***** GIVEN DATA *****

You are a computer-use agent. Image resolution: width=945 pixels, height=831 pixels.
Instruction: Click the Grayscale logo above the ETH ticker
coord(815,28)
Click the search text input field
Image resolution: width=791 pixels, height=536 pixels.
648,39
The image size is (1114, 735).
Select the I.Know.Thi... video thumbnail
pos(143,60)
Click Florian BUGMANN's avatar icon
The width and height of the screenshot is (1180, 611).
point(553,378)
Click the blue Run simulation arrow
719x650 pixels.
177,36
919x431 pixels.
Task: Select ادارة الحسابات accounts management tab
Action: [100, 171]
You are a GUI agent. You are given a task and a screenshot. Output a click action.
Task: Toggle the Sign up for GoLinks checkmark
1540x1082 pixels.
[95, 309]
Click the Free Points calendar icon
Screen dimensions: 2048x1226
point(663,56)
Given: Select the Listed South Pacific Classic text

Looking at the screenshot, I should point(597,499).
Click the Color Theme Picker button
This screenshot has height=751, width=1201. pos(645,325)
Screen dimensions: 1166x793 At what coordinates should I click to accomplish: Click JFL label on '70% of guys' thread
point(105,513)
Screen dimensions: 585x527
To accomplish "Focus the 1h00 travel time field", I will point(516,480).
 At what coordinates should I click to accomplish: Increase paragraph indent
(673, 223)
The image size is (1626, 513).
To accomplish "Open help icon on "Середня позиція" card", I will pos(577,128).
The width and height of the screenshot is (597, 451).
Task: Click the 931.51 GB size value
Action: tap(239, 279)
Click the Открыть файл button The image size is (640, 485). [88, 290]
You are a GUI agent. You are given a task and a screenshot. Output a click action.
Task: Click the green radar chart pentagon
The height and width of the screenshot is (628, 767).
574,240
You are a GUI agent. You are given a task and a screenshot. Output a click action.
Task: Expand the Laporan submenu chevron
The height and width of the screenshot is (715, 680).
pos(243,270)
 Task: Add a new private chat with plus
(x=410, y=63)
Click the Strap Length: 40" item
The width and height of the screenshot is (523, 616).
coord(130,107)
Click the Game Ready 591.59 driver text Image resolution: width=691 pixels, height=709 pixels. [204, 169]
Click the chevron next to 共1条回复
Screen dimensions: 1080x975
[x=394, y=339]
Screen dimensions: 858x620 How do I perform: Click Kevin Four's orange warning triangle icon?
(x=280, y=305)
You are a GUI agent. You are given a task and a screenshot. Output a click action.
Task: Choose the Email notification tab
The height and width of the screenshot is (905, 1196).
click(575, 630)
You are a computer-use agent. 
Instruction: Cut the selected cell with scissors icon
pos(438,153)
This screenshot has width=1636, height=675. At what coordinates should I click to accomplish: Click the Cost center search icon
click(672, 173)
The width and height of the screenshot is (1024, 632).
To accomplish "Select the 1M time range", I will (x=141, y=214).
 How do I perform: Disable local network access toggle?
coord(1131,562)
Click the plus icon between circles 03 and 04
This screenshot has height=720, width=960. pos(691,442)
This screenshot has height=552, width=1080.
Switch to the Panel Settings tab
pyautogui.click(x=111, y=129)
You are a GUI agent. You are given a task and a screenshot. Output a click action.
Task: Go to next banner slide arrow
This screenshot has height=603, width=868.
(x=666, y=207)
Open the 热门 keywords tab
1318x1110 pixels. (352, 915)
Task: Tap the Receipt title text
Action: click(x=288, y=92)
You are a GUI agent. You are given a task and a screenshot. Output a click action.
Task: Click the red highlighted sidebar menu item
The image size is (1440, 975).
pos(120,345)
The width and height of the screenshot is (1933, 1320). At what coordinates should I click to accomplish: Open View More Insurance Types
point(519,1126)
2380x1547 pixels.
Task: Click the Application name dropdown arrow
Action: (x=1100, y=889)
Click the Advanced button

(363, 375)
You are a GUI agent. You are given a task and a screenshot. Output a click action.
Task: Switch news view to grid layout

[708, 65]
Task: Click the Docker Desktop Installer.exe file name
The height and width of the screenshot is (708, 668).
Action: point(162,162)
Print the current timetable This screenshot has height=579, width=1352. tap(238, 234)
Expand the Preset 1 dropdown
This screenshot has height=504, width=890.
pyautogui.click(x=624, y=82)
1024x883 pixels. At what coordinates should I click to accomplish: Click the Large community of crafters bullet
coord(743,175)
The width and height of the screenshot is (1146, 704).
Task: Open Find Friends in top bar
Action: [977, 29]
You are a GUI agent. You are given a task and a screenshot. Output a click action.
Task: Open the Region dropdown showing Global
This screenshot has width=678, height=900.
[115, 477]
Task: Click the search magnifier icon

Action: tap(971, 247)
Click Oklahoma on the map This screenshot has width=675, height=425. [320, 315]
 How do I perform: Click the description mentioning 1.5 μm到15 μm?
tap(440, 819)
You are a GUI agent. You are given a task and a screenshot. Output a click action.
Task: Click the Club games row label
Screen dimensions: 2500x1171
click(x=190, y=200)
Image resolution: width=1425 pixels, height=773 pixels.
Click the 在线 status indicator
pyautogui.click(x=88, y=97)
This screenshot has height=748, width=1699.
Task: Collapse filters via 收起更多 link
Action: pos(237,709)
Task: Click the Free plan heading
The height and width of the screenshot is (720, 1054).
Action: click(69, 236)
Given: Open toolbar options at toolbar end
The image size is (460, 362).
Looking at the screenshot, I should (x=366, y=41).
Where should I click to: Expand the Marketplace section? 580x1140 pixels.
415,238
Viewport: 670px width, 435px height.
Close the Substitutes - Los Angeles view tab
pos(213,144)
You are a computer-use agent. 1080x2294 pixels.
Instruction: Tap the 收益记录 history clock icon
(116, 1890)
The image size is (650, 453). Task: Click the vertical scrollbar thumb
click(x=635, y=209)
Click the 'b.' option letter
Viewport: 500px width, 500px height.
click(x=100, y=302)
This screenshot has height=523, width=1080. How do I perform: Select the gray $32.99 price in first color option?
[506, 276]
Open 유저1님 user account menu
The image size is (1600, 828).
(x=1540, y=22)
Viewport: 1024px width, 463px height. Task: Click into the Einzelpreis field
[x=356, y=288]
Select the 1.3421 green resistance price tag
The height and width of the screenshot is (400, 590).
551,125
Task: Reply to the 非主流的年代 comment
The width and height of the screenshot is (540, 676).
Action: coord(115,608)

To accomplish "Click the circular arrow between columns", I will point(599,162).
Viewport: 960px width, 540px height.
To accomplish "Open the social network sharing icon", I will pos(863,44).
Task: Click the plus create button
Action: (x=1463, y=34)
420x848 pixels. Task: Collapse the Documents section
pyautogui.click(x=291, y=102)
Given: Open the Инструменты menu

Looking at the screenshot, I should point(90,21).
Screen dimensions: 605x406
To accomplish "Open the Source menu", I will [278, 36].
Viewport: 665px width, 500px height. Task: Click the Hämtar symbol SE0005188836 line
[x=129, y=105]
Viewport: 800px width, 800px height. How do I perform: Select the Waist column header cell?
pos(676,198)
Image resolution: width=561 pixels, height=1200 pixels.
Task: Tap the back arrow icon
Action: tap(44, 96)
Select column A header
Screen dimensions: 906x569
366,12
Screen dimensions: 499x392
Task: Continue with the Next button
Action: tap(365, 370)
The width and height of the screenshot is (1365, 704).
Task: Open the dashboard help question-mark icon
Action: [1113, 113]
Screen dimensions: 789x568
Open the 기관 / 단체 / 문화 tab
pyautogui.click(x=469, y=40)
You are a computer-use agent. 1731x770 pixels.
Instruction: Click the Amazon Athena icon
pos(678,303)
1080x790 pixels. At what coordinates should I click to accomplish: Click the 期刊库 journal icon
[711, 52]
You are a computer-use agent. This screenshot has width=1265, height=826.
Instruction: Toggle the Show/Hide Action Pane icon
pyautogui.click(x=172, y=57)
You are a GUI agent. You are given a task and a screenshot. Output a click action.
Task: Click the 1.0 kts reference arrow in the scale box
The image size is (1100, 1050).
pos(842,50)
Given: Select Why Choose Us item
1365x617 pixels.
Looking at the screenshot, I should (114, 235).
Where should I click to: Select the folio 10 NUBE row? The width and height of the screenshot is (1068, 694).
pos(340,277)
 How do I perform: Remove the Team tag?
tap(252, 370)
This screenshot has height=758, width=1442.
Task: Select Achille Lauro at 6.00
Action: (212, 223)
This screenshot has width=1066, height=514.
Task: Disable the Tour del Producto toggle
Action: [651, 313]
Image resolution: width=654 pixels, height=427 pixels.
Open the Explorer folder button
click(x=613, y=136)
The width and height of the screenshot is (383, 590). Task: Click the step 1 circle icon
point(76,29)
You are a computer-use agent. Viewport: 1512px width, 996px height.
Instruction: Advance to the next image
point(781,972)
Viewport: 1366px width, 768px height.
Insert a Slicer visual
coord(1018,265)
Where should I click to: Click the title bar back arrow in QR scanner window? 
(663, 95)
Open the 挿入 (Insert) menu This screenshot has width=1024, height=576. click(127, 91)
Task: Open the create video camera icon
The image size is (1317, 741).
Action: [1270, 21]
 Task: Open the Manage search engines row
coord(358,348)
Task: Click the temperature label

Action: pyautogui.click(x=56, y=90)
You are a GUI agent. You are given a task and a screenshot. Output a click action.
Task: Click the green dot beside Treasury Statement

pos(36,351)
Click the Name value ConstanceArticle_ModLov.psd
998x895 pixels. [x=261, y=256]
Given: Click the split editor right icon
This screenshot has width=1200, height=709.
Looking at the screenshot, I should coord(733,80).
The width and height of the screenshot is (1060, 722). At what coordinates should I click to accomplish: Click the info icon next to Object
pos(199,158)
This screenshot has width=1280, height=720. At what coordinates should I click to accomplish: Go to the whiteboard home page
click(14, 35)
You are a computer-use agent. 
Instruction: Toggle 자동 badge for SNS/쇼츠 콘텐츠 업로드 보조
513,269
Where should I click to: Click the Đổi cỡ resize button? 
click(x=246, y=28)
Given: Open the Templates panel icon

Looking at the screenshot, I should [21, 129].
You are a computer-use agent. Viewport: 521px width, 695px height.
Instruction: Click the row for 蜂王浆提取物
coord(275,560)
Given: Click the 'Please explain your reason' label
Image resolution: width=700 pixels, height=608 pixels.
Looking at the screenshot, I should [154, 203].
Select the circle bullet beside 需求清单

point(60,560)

*****

* **WHAT YOU NEED TO DO**
Take every line from the data that contains the word "Choose".

* **TASK OUTPUT**
Task: Choose the Email notification tab
Given: Select Why Choose Us item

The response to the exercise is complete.